さらに言うと、同じ年齢でも「近視が強い」「裸眼視力が落ち続けている」「コンタクト度数を頻繁に上げている」人は、年齢だけ見ても意味が薄いです。
年齢は入口で、ゴールは「今の目にとって安全で、生活の満足度が上がる設計かどうか」だと考えるのが現実的かなと思います。
年齢はあくまで入口で、最終的には精密検査(角膜形状・角膜厚・眼底など)と生活スタイルで決まります。
| 年代 | 目安 | 考えるポイント |
|---|---|---|
| 18歳未満 | 原則見送り | 近視進行・度数変動が大きい |
| 18〜20歳 | 条件付き | 1年以上の度数安定が特に重要 |
| 20代〜30代 | 向きやすい | 視力が安定しやすく、老眼前で満足度が高い |
| 40代 | 老眼前提で検討 | モノビジョンや遠近両用設計を含めて考える |
| 50代〜60代 | 白内障の有無が鍵 | 白内障があるなら先にそちらを優先しやすい |
ここでの年代区分は一般的な目安です。

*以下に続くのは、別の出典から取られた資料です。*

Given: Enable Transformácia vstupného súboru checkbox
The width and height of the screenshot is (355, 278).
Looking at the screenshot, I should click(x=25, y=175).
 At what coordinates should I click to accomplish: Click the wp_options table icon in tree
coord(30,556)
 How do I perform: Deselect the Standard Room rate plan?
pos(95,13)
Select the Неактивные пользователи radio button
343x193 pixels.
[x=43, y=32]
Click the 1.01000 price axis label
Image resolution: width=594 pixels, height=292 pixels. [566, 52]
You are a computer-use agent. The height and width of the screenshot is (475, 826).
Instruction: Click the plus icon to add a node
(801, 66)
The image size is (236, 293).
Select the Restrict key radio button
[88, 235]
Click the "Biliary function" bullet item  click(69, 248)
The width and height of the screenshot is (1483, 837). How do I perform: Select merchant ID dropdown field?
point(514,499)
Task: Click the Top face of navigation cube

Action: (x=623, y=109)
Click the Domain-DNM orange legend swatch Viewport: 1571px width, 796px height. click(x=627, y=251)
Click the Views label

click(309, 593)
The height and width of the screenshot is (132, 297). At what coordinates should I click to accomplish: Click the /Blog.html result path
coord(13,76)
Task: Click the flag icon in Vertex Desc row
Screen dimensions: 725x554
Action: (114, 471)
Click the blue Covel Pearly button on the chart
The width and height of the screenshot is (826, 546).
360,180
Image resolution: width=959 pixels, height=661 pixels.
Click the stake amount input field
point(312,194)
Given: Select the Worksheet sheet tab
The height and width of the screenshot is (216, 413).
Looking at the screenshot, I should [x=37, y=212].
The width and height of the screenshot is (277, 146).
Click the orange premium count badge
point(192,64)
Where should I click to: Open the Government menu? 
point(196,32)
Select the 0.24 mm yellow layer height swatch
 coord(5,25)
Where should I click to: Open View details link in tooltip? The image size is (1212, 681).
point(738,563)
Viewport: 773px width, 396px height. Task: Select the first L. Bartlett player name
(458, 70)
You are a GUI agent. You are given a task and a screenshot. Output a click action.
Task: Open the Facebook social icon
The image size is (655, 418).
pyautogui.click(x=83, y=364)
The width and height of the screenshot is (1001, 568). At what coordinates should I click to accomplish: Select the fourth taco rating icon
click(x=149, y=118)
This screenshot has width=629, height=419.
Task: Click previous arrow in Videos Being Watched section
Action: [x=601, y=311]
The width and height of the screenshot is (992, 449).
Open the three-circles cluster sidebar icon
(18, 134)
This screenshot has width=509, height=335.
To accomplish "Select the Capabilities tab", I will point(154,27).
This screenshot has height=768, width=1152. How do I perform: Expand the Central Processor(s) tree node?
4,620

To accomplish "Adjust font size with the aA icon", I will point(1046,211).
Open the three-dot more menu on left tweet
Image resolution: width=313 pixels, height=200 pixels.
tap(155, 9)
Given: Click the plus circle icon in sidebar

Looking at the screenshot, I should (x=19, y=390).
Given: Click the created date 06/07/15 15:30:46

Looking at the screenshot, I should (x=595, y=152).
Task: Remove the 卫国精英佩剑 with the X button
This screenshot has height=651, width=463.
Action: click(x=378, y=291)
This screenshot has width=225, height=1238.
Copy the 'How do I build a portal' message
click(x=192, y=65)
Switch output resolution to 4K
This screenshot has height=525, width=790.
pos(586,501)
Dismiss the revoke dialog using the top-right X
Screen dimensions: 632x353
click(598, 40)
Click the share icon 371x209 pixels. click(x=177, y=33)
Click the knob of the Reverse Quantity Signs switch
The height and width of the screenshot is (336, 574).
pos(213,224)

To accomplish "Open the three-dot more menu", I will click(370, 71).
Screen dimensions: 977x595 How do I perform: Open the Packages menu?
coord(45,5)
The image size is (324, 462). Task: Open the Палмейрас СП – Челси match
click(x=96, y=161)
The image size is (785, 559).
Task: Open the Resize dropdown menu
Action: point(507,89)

度数の強さ、角膜の厚み、ドライアイの程度、全身疾患の有無で判断は大きく変わります。
「上限なし」でも迷う理由
上限が明文化されにくいのは、年齢が上がるほど“手術できない”というより“別の解決策のほうがラク”になりやすいからです。
例えば50代で「遠くが見えない」を訴えても、背景に白内障の初期変化があるなら、角膜をいじるより水晶体の問題を先に整理したほうがスッキリすることがあります。
また、同じ40代でも、手元作業が多い仕事か、運転中心の生活かで「どこにピントを置くと幸せか」が変わります。
この時点で「レーシックで遠くを完璧にしたい」より「遠近の使い分けをどうするか」を考えたほうが、結果的に満足度が上がりやすいです。
18歳以上と視力安定の条件

18歳以上という条件は、単に成人かどうかという話ではなく、眼の成長と屈折(度数)の安定に関係しています。
近視の多くは眼球が伸びることで進むタイプなので、まだ伸びている最中に角膜を削っても、その後にまた近視が進んで「戻ったように感じる」ことが起こり得ます。
これは手術が失敗したというより、体の成長と生活環境の影響が続いた結果として起きるケースが多いです。
だから、年齢よりも大事なのは直近の度数が落ち着いているかです。
一般的には「少なくとも1年程度、眼鏡・コンタクトの度数が大きく変わっていない」ことが一つの目安になります。
ここで注意したいのが、度数の変化は「自覚」だけだと当てにならないことがある点です。
例えば勉強や仕事で近くを見る時間が急増すると、調節が固まって一時的に近視っぽく測定されることがあります。
この状態で検査を受けると、必要以上に近視が強く見えて、術後の見え方のズレにつながることがあるので、検査の前段階がわりと大事です。
さらに、コンタクトレンズは角膜形状や涙の状態に影響するので、検査前の装用中止期間を守れるかも“安定”の一部になります。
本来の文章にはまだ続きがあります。